◆ Extrait de page ◆

▬▬▬▬▬▬

Pour le moment nous sommes en train de travailler à la mise en place d’un local dédié aux étudiant(e)s autochtones. Cela leur permettra d’avoir un endroit pour se rencontrer afin de favoriser et de faciliter leur intégration au Collège. Nous souhaitons que ce lieu offre la possibilité aux étudiant(e)s d’organiser des projets ou des activités qui aideront à tisser des liens entre les Autochtones et les allochtones.
Pour la suite des choses, nous aimerions développer une structure dans laquelle les étudiants pourront bénéficier des services déjà offerts dans le Collège, tout en étant mieux adaptés à leurs besoins et à leurs réalités. Il n’est pas toujours évident pour une personne autochtone de quitter sa communauté pour aller faire des études supérieures. Je serai donc présent pour les soutenir et pour répondre à leurs besoins.
Nous désirons également poursuivre la démarche d'autochtonisation amorcée par Julie Gauthier et soutenue par le Collège. Nous croyons important de mettre en valeur les savoirs, les connaissances et les réalités autochtones afin d'améliorer les apprentissages de l'ensemble de la communauté du Collège Ahuntsic et ainsi de les revaloriser. Tout le monde peut bénéficier d'une meilleure connaissance des cultures autochtones.
Quelles sont les réalités vécues par les étudiant(e)s autochtones lors des études post-secondaires ?
Souvent, les étudiant(e)s autochtones qui arrivent dans les grandes villes sont confronté(e)s à de nombreux obstacles. Trouver un logement n’est pas évident pour quiconque et cela l'est encore moins lorsque tu es Autochtone. Même si nous sommes en 2019, il y a malheureusement encore de la discrimination dans la société québécoise. De plus, il y a tout ce qui touche l'intégration à un nouvel environnement qui est souvent difficile. Les étudiant(e)s peuvent se sentir désorienté(e)s lorsqu'ils se retrouvent dans un Collège de plus de 7 000 étudiants. Parfois, ils ne savent pas où aller chercher de l’aide en cas de difficultés.

▬▬▬▬▬▬

◆ Données enregistrées ◆
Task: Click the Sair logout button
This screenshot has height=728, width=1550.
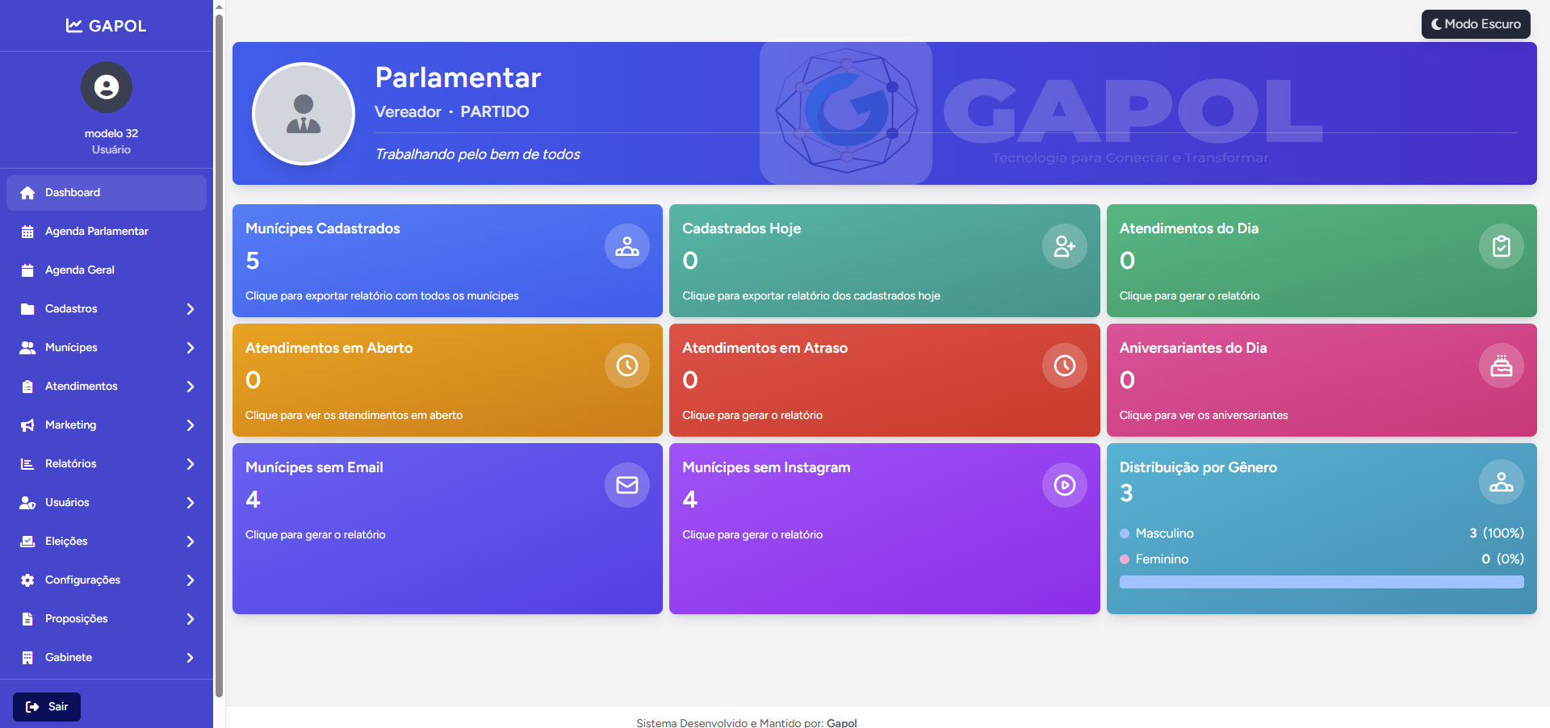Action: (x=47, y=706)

▬▬▬▬▬▬

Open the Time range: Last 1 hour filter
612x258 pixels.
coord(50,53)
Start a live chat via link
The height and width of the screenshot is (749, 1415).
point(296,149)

▬▬▬▬▬▬

◆ Liste des activités ◆
(A) Recopiez tout ce qui va de « Nous désirons également » jusqu'à « études post-secondaires ? » dans le texte sur les étudiants autochtones.
(B) Énumérez ce que le texte sur les étudiants autochtones juge important de mettre en valeur.
(C) Écrivez la suite du texte sur les étudiants autochtones après sa dernière phrase.

◆ Réponses rédigées ◆
(A)
Nous désirons également poursuivre la démarche d'autochtonisation amorcée par Julie Gauthier et soutenue par le Collège. Nous croyons important de mettre en valeur les savoirs, les connaissances et les réalités autochtones afin d'améliorer les apprentissages de l'ensemble de la communauté du Collège Ahuntsic et ainsi de les revaloriser. Tout le monde peut bénéficier d'une meilleure connaissance des cultures autochtones.
Quelles sont les réalités vécues par les étudiant(e)s autochtones lors des études post-secondaires ?

(B)
les savoirs autochtones
les connaissances autochtones
les réalités autochtones

(C)
Vous savez probablement qu’il y a plusieurs problèmes socioculturels et économiques dans les communautés autochtones au Québec. Il faut comprendre que l’étudiant(e) qui se rend jusqu'aux études post-secondaires a souvent traversé beaucoup d’obstacles. Par exemple, plusieurs étudiant(e)s autochtones ont une langue maternelle autre que le français. Lorsque ceux-ci se retrouvent aux études supérieures, cela est considéré comme un exploit et cela représente une grande réussite pour sa famille et sa communauté. Les jeunes qui arrivent directement des différentes communautés autochtones ont déjà des bagages de vie distincts et souvent lourds mais ils sont en plus confrontés aux mêmes réalités et aux mêmes problématiques que les autres étudiant(e)s.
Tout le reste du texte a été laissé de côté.